Screening detects many small cancers but occult thyroid cancer could also be radiation related. Screening itself does not differentiate the cause of the thyroid cancer. Even if non-radiationrelated cancers make up the majority, it does not change the causal relation between radiation and thyroid cancer. Based on International Agency for Research on Cancer classification (http://www.iarc.fr), radiation is the only confirmed carcinogen for the thyroid. It is important to acknowledge that screening also detected radiation-related thyroid cancers that were not diagnosed during routine medical care [6]. Although the in creasing risk of thyroid cancer has primarily been reported among children, recent literature has emphasized the possible association among adults [7]. Therefore, it is reasonable to expect that some thyroid cancers, whether detected through screening or not, may be related to radiation exposure.
The issue, however, is how much radiation the population living near NPPs was exposed to and what their sources were. Without estimates of the doses received by individuals, it is impossible to be certain whether the individuals who developed thyroid cancer were actually exposed to radiation. Although very low levels of measured doses have been reported in those living near NPPs in Korea, these are not directly related to organ doses, which incorporate all possible pathways of radiation exposure including milk, food, and water. Therefore, it is important to investigate the crucial issues such as estimating organ doses and identifying radiation sources whether from NPP, medical exposure, or others instead of focusing only on the screening effect. The study on populations living near NPPs in Korea is unique compared to other studies in terms of its study design and findings [8], so further studies with more detailed information on screening and thyroid organ doses could provide an excellent opportunity to distinguish between the effects of radiation and screening on thyroid cancer risk.

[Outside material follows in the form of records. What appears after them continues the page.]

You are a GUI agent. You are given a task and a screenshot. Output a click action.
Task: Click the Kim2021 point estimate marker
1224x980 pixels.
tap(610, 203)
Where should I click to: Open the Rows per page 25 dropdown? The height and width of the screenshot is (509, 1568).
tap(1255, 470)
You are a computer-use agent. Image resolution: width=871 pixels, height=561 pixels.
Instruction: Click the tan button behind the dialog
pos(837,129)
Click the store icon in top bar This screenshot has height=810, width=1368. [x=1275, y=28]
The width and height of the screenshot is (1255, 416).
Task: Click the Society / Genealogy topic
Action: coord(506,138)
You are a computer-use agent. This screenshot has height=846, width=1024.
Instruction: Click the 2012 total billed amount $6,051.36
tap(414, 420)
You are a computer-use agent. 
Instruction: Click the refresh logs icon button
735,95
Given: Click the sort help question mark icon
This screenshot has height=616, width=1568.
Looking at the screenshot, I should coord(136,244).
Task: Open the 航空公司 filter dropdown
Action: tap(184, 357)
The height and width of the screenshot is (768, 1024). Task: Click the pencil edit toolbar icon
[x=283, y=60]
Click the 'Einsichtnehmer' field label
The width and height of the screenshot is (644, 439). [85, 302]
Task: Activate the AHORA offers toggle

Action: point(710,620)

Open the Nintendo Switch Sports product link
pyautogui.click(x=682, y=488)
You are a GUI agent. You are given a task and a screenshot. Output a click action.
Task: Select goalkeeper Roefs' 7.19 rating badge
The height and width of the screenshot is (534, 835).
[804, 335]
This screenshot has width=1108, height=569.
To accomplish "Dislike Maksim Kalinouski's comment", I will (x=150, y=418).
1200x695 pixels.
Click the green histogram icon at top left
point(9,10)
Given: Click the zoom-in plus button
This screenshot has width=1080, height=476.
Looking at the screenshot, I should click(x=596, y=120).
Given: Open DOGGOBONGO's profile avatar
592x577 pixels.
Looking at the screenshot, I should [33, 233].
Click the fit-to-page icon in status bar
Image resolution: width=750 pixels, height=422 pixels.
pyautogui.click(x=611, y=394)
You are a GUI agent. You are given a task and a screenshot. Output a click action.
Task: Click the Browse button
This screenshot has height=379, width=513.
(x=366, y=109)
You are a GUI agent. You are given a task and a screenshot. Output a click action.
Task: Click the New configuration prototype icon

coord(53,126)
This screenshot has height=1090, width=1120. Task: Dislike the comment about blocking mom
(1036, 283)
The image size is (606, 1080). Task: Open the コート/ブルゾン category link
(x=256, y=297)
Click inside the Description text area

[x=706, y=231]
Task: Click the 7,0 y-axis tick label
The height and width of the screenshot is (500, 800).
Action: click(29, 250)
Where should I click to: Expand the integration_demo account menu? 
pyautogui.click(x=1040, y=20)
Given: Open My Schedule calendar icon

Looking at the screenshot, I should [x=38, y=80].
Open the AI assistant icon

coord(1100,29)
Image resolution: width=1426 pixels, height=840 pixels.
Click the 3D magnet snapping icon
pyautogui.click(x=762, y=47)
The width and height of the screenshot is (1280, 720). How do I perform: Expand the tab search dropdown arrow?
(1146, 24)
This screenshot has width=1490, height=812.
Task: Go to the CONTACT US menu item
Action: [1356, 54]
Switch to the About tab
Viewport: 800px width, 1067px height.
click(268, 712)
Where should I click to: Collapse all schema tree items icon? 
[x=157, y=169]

Screening can increase the number of thyroid cancer cases whether related to radiation or not. The majority of increased risk of thyroid cancer may be attributable to detection. However, the increased risk of thyroid cancer may also not be fully explained solely by improved detection and screening methods. Focusing exclusively on screening for the observed relative risk is scientifically unbalanced. Such an argument without any objective evidence could overlook important environmental risk factors for thyroid cancer in Korea.

Conflict of interest

The author has no conflicts of interest with material presented in this paper.